# BOLENS Eliminator 1800, I think



## Shanesam97

Hello,

new to the forum here. After my grandfather passed I inherited a lawn tractor, which i know little about and cannot find any identifying numbers on it. Here's what i know so far- the motor is a twin cylinder, I think Kohler but unsure about that. On the front of the motor is an electrical clutch, 1 wire. The fender states Eliminator 1800, no PTO that I can see, front or back. there is a t bar across the back, manual lift/drop handle on the right side. Can yall help me identify this, please. Any info is better than what I have now.


----------



## Country Boy

This guy has parts manuals and service manuals for the Bolens mowers. Yours is most likely model # 5018H. Parts are now available through MTD since they bought out Garden Way's lines of equipment (Troy-Bilt and Bolens).

Bolens Parts Manuals

I have worked on a few 1800's and 1600's at work. They are pretty nice tractors; heavy duty and can pull like a small farm tractor. The Troy-bilt GTX tractors are rebadged Bolens tractors from when Bolens was bought out by Garden Way.


----------



## gideon1964

I am looking for an operators manual for a Bolens 1800 Hydro Eliminator, model 5018H. Would anyone happen to have such an item? Thanks.


----------



## GTcollector

gideon1964 said:


> I am looking for an operators manual for a Bolens 1800 Hydro Eliminator, model 5018H. Would anyone happen to have such an item? Thanks.


I do, PM me


----------

━━━━━━━━━━

■ EXERCISE SET:
1 > Copy the stretch of the Bolens thread from "# BOLENS Eliminator" through "I have now.", swapping "fender" for "hood".
2 > Does the Bolens thread support each statement? Answer yes or no for each, quoting the words that decide it. (a) The inherited tractor's engine has a single cylinder. (b) Bolens parts can now be obtained through MTD. (c) Troy-Bilt GTX tractors are rebadged Bolens tractors.
The records have no connection to the Bolens thread.

■ MATERIAL SHOWN:
━━━━━━━━━━

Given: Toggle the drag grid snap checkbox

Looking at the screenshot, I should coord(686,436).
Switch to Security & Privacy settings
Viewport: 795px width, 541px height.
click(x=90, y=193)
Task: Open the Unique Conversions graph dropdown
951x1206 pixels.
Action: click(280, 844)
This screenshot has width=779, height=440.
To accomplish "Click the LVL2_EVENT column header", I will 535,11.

━━━━━━━━━━

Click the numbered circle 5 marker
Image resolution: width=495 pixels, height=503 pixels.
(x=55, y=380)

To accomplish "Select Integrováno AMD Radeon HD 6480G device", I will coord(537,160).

━━━━━━━━━━

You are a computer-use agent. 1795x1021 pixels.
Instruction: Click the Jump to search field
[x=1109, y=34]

━━━━━━━━━━

■ RESULTS IN ORDER:
1 >
# BOLENS Eliminator 1800, I think



## Shanesam97

Hello,

new to the forum here. After my grandfather passed I inherited a lawn tractor, which i know little about and cannot find any identifying numbers on it. Here's what i know so far- the motor is a twin cylinder, I think Kohler but unsure about that. On the front of the motor is an electrical clutch, 1 wire. The hood states Eliminator 1800, no PTO that I can see, front or back. there is a t bar across the back, manual lift/drop handle on the right side. Can yall help me identify this, please. Any info is better than what I have now.

2 >
(a) No: "the motor is a twin cylinder"
(b) Yes: "Parts are now available through MTD"
(c) Yes: "The Troy-bilt GTX tractors are rebadged Bolens tractors"